As Motif Features are defined using Annotated Features, you can also access Motif Features present in an annotated feature:


my @motif_features = @{$annot_feat->get_associated_MotifFeatures()};

Feature Sets: Groups of related features

Most features can be grouped according to the type of feature and analysis used to create them. A Feature Set is a container for features that result from a specific analysis.

Feature Sets group three different classes of features: Regulatory, Annotated and External. External Features are features that have been created outside of Ensembl and we import directly into the database. The Regulatory Build is not currently using external features. Motif Features can only be grouped by Binding Matrix, and are not currently grouped by Feature Sets.

To access Feature Sets, you need to use a specific adaptor:

my $fset_adaptor = $registry->get_adaptor('Human', 'funcgen', 'featureset');

You can for example get all the regulatory feature sets grouped by cell type (including the global 'MultiCell'):

my @reg_fsets = @{$fset_adaptor->fetch_all_by_feature_class('regulatory')};
Feature Sets include the following properties:
  • Feature Class of feature set indicating the type of features in the set: 'regulatory', 'annotated' or 'external'
  • Analysis used to obtain the features in this set
  • Feature Type of the features in this set. This depends on the Type of Feature set. For example, for 'annotated' feature sets, the feature type will be an antibody in a ChIP-Seq experiment.
  • Cell Type for the features in this set, if unique. May not be defined in some feature sets.
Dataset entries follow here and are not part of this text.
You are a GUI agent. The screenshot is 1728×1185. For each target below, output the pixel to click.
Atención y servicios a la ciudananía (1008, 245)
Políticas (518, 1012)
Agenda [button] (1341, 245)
External Features may not have a cell type defined.
  • Features: the features in this set.

foreach my $reg_fset (@reg_fsets) {
	print $reg_fset->name."\n";
	#Regulatory Feature Sets
	print $reg_fset->feature_class."\n";
	#The Regulatory Build
	print $reg_fset->analysis->logic_name."\n";
	#Regulatory Feature Type
	print $reg_fset->feature_type->name."\n";
	#Regulatory Feature Sets have Cell Type defined
	print $reg_fset->cell_type->name."\n";
	#Finally, you can also get features from this set
	my @features = @{$reg_fset->get_Features_by_Slice($slice)};
	foreach my $feat (@features) { print_feature($feat); }
}

External Features: Externally curated data

There are some Feature Sets that are either entirely or partially curated by external groups. These are stored as External Features and can be accessed as follows:


#Grab and list all the external feature sets
my @ext_fsets = @{$fset_adaptor->fetch_all_by_feature_class('external')};

foreach my $ext_fset (@ext_fsets){
  print "External FeatureSet:\t".$ext_fset->name."\n";
}

Knowing the name of a feature set, you can specifically access it. For example, we store data from the Vista Enhancer Browser.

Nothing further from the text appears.